Dataset items
--

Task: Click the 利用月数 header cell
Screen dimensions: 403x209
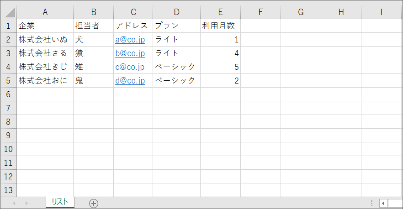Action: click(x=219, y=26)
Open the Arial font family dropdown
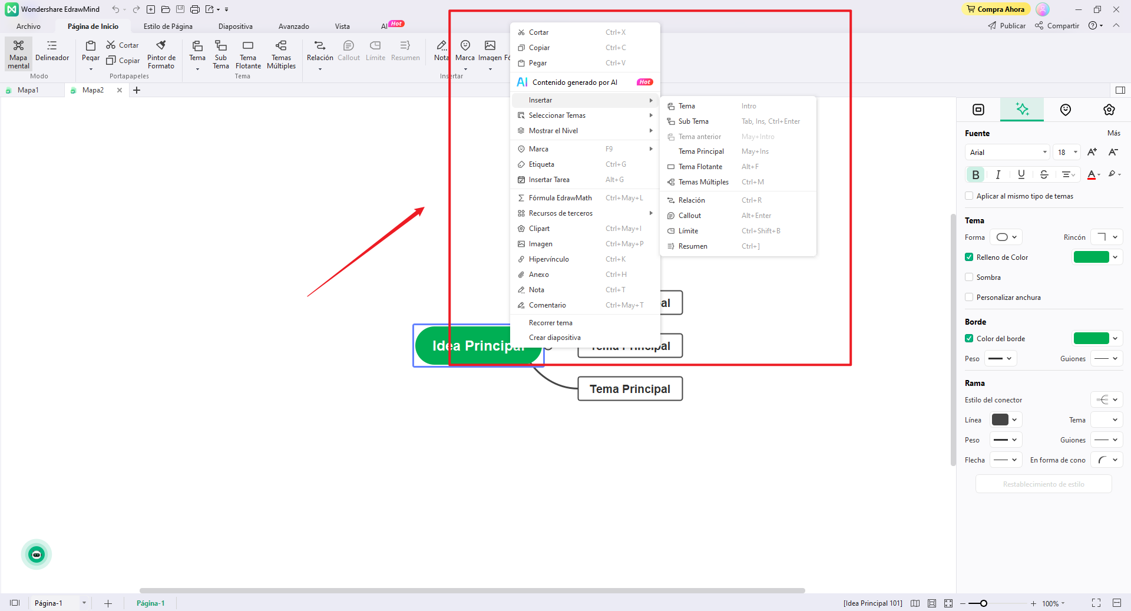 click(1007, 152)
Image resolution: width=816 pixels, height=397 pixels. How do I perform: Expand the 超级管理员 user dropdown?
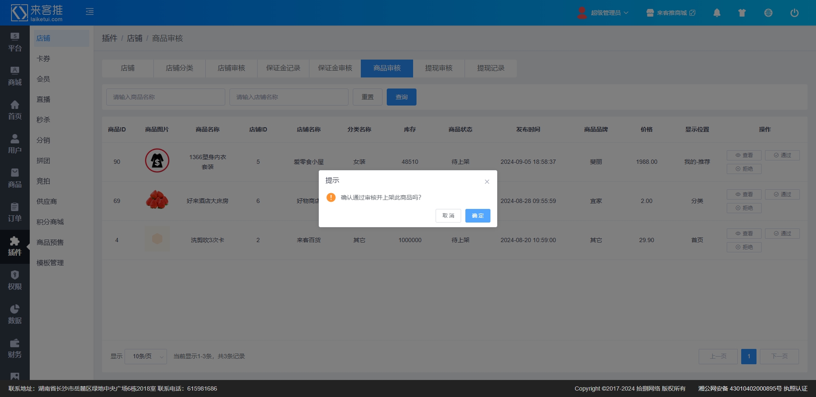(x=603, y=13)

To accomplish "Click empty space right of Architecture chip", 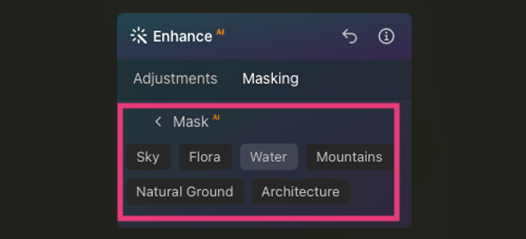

--

● The request: Rewrite every line of the items above, including the requests, and scale each coordinate in the answers by 2.1, rounding to the nearest whole number with halves going up. Leave the pictures out.

● Answer to the problem:
Task: Click the 利用月数 header cell
Screen dimensions: 403x209
Action: click(x=460, y=55)
Open the Arial font family dropdown
 click(2115, 319)
Image resolution: width=816 pixels, height=397 pixels. How do I perform: Expand the 超级管理员 user dropdown?
(x=1266, y=27)

To accomplish "Click empty space right of Architecture chip", 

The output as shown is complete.